[[ Extracted material open ]]

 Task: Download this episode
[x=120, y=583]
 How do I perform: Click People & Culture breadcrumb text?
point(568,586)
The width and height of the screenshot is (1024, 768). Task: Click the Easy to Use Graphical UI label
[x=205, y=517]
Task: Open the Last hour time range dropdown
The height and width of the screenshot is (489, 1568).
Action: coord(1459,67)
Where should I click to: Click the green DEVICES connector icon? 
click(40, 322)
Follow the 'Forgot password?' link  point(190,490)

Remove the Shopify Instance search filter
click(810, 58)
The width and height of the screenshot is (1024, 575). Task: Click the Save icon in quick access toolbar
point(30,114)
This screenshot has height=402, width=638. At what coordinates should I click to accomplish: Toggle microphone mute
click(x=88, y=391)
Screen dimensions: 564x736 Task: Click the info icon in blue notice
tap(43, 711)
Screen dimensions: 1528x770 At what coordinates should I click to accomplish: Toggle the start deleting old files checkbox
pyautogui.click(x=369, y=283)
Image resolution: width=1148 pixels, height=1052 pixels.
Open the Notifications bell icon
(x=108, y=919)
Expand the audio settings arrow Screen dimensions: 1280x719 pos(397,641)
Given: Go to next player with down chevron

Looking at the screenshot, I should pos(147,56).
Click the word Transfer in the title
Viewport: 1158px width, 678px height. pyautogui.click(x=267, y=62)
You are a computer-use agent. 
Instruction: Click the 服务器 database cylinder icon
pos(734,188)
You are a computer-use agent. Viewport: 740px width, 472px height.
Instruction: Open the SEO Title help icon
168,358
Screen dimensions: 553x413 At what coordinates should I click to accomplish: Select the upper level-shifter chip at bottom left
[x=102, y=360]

[[ Extracted material closed ]]

What is needed: Copy out the records above without altering anything.

The completed task:
 Task: Download this episode
[x=120, y=583]
 How do I perform: Click People & Culture breadcrumb text?
point(568,586)
The width and height of the screenshot is (1024, 768). Task: Click the Easy to Use Graphical UI label
[x=205, y=517]
Task: Open the Last hour time range dropdown
The height and width of the screenshot is (489, 1568).
Action: coord(1459,67)
Where should I click to: Click the green DEVICES connector icon? 
click(40, 322)
Follow the 'Forgot password?' link  point(190,490)

Remove the Shopify Instance search filter
click(810, 58)
The width and height of the screenshot is (1024, 575). Task: Click the Save icon in quick access toolbar
point(30,114)
This screenshot has height=402, width=638. At what coordinates should I click to accomplish: Toggle microphone mute
click(x=88, y=391)
Screen dimensions: 564x736 Task: Click the info icon in blue notice
tap(43, 711)
Screen dimensions: 1528x770 At what coordinates should I click to accomplish: Toggle the start deleting old files checkbox
pyautogui.click(x=369, y=283)
Image resolution: width=1148 pixels, height=1052 pixels.
Open the Notifications bell icon
(x=108, y=919)
Expand the audio settings arrow Screen dimensions: 1280x719 pos(397,641)
Given: Go to next player with down chevron

Looking at the screenshot, I should pos(147,56).
Click the word Transfer in the title
Viewport: 1158px width, 678px height. pyautogui.click(x=267, y=62)
You are a computer-use agent. 
Instruction: Click the 服务器 database cylinder icon
pos(734,188)
You are a computer-use agent. Viewport: 740px width, 472px height.
Instruction: Open the SEO Title help icon
168,358
Screen dimensions: 553x413 At what coordinates should I click to accomplish: Select the upper level-shifter chip at bottom left
[x=102, y=360]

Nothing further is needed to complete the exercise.